● Requirement
Reproduce without changes every line of the items between the line containing "You are a computer-use agent. This" and the line containing "I will pos(263,87).", inclusive.

● Stored records
/---
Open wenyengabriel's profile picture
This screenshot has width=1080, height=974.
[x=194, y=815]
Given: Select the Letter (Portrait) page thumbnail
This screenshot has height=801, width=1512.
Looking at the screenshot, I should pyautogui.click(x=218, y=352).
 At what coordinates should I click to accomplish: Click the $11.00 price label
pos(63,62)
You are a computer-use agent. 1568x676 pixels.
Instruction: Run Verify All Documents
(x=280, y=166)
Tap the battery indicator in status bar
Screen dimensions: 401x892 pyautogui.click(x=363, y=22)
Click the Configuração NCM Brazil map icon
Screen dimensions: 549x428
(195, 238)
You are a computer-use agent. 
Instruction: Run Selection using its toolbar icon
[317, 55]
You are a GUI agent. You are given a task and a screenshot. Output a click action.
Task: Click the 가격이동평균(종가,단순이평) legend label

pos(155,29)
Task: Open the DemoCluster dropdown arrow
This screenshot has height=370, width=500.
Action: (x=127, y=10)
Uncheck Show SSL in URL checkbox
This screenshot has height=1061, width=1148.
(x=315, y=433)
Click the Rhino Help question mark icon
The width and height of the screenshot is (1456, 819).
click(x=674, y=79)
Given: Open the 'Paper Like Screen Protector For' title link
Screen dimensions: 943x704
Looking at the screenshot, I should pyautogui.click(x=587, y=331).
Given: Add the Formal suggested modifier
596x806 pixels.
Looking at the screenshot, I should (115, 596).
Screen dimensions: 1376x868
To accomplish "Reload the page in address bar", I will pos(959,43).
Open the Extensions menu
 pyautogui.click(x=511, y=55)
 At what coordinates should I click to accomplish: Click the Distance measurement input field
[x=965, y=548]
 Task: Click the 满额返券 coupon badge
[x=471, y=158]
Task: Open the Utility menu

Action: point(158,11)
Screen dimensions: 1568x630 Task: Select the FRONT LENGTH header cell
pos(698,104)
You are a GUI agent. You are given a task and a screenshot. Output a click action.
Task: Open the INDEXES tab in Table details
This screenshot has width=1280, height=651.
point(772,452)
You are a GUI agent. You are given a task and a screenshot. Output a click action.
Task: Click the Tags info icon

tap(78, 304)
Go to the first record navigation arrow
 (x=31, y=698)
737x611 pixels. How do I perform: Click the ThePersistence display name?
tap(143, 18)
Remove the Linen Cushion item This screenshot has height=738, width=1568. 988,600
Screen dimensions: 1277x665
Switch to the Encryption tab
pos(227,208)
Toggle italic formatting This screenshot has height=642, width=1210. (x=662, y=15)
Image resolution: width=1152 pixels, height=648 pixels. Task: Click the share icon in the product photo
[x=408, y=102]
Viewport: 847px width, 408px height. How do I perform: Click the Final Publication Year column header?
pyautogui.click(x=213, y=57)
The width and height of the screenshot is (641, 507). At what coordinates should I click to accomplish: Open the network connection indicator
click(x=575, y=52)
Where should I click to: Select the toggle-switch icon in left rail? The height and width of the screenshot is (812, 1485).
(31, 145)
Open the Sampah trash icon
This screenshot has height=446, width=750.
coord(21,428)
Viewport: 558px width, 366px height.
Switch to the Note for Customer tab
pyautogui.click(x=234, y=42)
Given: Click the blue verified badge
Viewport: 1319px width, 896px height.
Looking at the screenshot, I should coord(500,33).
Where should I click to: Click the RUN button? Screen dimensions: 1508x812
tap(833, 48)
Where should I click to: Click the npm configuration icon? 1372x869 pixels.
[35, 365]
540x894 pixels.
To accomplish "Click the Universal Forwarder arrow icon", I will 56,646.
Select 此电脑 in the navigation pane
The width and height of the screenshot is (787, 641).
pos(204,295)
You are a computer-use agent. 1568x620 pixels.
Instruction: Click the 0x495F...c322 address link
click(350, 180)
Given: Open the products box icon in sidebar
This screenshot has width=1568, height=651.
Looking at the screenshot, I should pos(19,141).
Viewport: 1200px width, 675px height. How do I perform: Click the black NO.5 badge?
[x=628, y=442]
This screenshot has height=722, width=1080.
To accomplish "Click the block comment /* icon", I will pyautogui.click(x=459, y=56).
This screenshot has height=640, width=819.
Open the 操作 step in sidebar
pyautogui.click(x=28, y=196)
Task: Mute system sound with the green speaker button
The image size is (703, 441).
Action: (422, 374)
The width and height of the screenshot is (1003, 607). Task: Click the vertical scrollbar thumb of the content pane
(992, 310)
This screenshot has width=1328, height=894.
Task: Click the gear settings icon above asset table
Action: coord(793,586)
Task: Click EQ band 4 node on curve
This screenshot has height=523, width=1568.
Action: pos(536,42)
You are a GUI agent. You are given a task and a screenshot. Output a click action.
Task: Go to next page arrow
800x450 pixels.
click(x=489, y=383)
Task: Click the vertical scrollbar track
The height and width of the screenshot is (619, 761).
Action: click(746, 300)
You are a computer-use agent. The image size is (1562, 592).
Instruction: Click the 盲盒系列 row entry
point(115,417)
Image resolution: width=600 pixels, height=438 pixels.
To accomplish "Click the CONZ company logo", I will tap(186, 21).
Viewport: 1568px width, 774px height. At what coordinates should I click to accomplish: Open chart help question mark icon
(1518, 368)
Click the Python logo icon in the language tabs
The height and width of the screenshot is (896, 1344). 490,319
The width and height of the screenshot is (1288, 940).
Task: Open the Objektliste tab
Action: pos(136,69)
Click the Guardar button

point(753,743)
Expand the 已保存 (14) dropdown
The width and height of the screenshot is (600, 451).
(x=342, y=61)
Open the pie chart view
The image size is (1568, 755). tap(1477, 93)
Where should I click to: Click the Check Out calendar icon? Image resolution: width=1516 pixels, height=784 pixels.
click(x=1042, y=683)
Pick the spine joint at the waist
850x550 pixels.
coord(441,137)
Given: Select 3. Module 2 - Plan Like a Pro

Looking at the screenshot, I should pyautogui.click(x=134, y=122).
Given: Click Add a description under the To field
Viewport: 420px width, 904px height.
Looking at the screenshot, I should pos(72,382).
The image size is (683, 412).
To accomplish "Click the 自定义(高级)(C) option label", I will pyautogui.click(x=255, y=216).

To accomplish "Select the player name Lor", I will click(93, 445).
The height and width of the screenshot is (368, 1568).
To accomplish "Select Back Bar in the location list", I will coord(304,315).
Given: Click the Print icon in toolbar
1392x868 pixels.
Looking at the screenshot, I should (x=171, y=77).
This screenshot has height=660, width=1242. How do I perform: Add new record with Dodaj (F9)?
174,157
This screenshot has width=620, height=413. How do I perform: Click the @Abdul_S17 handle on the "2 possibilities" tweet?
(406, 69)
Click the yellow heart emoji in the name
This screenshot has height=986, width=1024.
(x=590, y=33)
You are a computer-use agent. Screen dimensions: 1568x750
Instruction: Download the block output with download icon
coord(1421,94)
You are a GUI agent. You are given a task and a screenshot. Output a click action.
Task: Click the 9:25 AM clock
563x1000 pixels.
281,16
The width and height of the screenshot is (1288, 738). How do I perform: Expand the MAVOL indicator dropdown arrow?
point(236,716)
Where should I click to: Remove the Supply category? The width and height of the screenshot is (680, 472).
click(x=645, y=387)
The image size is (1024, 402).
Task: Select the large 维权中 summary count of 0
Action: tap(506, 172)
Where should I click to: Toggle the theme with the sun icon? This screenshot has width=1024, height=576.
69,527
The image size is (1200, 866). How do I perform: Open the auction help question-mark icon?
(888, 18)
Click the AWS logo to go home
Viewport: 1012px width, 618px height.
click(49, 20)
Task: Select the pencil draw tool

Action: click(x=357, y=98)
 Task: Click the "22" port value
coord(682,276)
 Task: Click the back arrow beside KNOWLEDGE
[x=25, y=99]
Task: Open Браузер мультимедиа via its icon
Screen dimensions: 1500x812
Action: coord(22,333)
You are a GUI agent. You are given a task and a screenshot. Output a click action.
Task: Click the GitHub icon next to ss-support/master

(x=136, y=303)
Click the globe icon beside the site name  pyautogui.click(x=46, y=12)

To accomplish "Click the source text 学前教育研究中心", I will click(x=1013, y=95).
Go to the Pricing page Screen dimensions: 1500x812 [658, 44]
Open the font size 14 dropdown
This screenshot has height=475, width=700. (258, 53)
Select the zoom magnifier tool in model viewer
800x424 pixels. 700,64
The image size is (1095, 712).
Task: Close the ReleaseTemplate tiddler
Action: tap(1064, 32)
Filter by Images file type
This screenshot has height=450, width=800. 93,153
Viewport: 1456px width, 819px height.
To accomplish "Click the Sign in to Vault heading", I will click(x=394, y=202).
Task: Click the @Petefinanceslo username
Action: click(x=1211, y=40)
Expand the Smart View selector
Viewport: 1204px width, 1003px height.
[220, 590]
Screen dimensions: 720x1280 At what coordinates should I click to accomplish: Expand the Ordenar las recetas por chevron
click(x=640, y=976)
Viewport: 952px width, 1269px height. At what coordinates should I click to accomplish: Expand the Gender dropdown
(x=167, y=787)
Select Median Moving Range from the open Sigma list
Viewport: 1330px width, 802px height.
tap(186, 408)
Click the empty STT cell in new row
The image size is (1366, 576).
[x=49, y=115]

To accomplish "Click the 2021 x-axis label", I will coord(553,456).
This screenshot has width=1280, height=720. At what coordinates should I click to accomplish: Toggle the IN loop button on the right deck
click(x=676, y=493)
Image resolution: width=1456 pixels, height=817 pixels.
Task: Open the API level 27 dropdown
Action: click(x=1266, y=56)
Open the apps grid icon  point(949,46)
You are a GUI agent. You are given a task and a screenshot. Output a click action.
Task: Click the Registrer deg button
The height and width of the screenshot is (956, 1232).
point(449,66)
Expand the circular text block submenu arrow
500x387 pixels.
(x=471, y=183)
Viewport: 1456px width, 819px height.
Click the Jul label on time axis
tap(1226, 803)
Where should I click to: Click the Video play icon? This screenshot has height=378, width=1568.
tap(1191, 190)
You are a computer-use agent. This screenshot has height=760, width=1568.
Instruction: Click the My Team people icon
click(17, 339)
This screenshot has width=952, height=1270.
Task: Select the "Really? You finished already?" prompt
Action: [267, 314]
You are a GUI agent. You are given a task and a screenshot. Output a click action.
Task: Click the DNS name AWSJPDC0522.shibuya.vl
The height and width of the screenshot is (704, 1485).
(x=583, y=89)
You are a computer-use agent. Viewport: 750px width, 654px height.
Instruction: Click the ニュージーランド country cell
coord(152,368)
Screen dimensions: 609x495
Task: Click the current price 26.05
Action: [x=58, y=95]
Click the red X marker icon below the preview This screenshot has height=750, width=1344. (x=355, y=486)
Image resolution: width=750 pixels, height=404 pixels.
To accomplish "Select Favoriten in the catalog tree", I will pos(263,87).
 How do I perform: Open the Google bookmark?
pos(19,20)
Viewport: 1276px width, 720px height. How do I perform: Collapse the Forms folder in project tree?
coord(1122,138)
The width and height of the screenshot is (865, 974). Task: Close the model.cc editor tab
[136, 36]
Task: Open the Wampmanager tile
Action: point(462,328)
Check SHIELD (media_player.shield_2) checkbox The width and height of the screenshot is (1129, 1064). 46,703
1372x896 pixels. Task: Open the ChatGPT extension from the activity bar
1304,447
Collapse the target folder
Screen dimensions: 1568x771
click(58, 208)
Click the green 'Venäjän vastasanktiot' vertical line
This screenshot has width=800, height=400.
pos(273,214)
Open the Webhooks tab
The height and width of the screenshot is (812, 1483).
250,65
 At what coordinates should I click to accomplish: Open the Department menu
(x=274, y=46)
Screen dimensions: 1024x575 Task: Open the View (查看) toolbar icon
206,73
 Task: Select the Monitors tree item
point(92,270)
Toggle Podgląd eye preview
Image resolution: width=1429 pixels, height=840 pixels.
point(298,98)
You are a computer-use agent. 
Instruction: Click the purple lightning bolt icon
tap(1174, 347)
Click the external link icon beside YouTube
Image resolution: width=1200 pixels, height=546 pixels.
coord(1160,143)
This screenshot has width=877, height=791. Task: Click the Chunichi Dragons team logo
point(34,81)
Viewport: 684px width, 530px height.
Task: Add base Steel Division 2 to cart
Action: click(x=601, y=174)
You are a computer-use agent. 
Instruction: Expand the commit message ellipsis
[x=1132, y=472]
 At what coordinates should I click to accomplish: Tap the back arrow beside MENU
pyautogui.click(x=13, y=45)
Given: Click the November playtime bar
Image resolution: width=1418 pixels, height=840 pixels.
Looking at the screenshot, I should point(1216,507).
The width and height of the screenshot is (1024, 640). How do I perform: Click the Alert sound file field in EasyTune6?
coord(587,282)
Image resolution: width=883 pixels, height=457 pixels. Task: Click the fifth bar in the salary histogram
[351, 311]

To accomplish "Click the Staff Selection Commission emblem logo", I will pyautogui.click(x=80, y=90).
\---
● Response to the task
You are a computer-use agent. This screenshot has height=760, width=1568.
Instruction: Click the My Team people icon
click(17, 339)
This screenshot has width=952, height=1270.
Task: Select the "Really? You finished already?" prompt
Action: [267, 314]
You are a GUI agent. You are given a task and a screenshot. Output a click action.
Task: Click the DNS name AWSJPDC0522.shibuya.vl
The height and width of the screenshot is (704, 1485).
(x=583, y=89)
You are a computer-use agent. Viewport: 750px width, 654px height.
Instruction: Click the ニュージーランド country cell
coord(152,368)
Screen dimensions: 609x495
Task: Click the current price 26.05
Action: [x=58, y=95]
Click the red X marker icon below the preview This screenshot has height=750, width=1344. (x=355, y=486)
Image resolution: width=750 pixels, height=404 pixels.
To accomplish "Select Favoriten in the catalog tree", I will pos(263,87).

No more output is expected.